Published: December 2010

Background: Isolated limb infusion (ILI) for recurrent or in-transit melanoma is an accepted technique that allows high-dose chemotherapy to be delivered to an extremity with minimal systemic toxicity. Current infusion systems have relied on manual delivery of drugs and circulation of blood during the treatment. Herein, we document our initial results with an automated circuit for ILI as an alternative to the manual technique.

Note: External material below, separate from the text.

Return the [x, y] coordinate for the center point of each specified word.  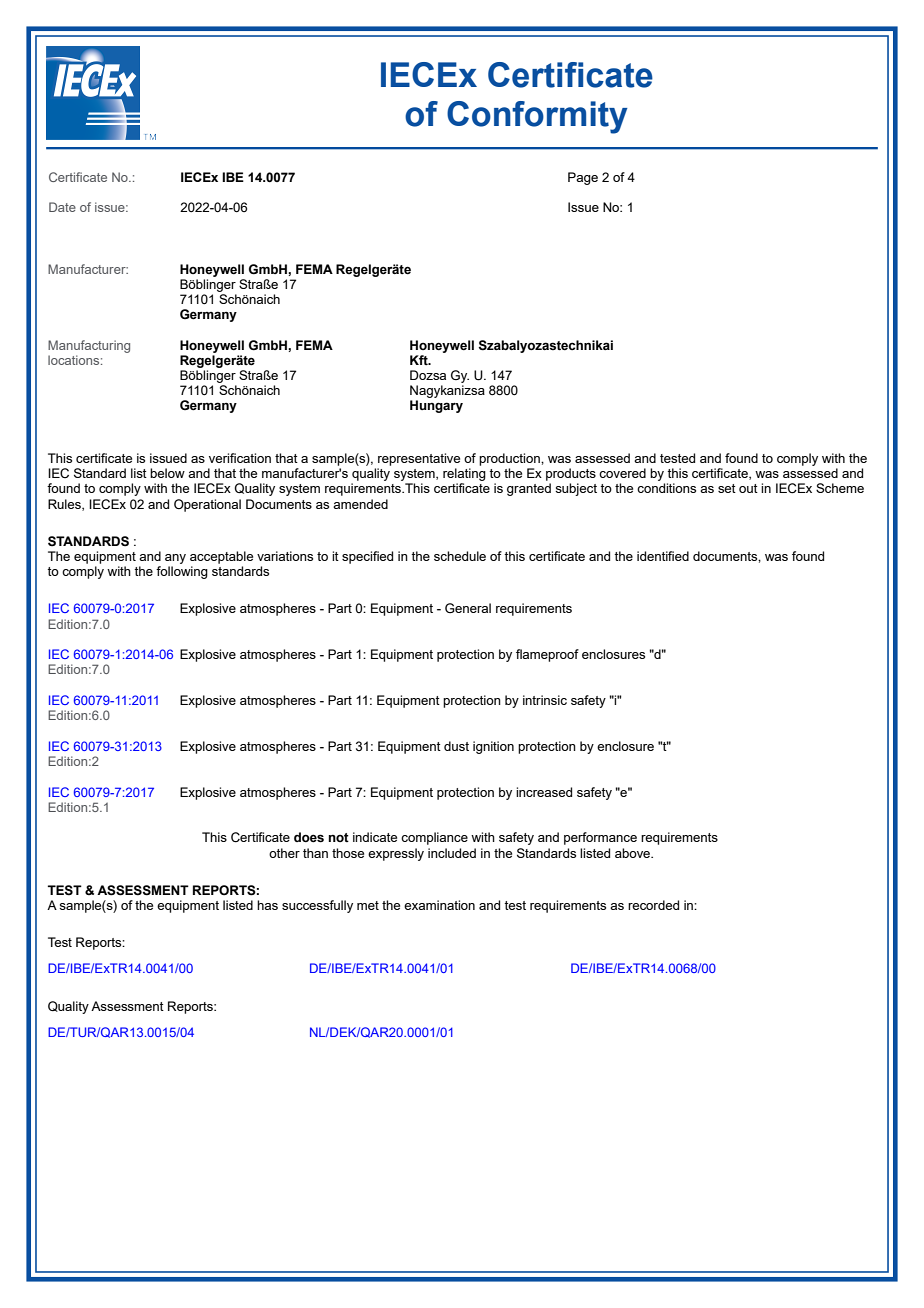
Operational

Methods: Patients undergoing ILI with an automated circuit for recurrent or advanced malignancy were identified. ILI was performed utilizing a Sarns 8000 roller pump attached to a Cobe 4:1 cardioplegia set with heat exchanger with a total priming volume of 80 ml. Melphalan (7.5 mg/L) and Dactinomycin (75 μg/L) doses which were corrected for ideal body weight were delivered via the infusion circuit after limb temperature reached 38 °C.

Results: Fourteen lower extremity infusion procedures were performed in 10 patients. Successful infusion procedures were completed in all patients using the automated circuit. Constant flow rates of 50-70 cc/minute were achievable with the automated circuit. Acute toxicity and clinical results were similar to that reported with manual delivery systems.

Conclusion: ILI for advanced malignancy utilizing an automated circuit is feasible and safe. This automated system offers a safe and reliable alternative to the manual infusion technique.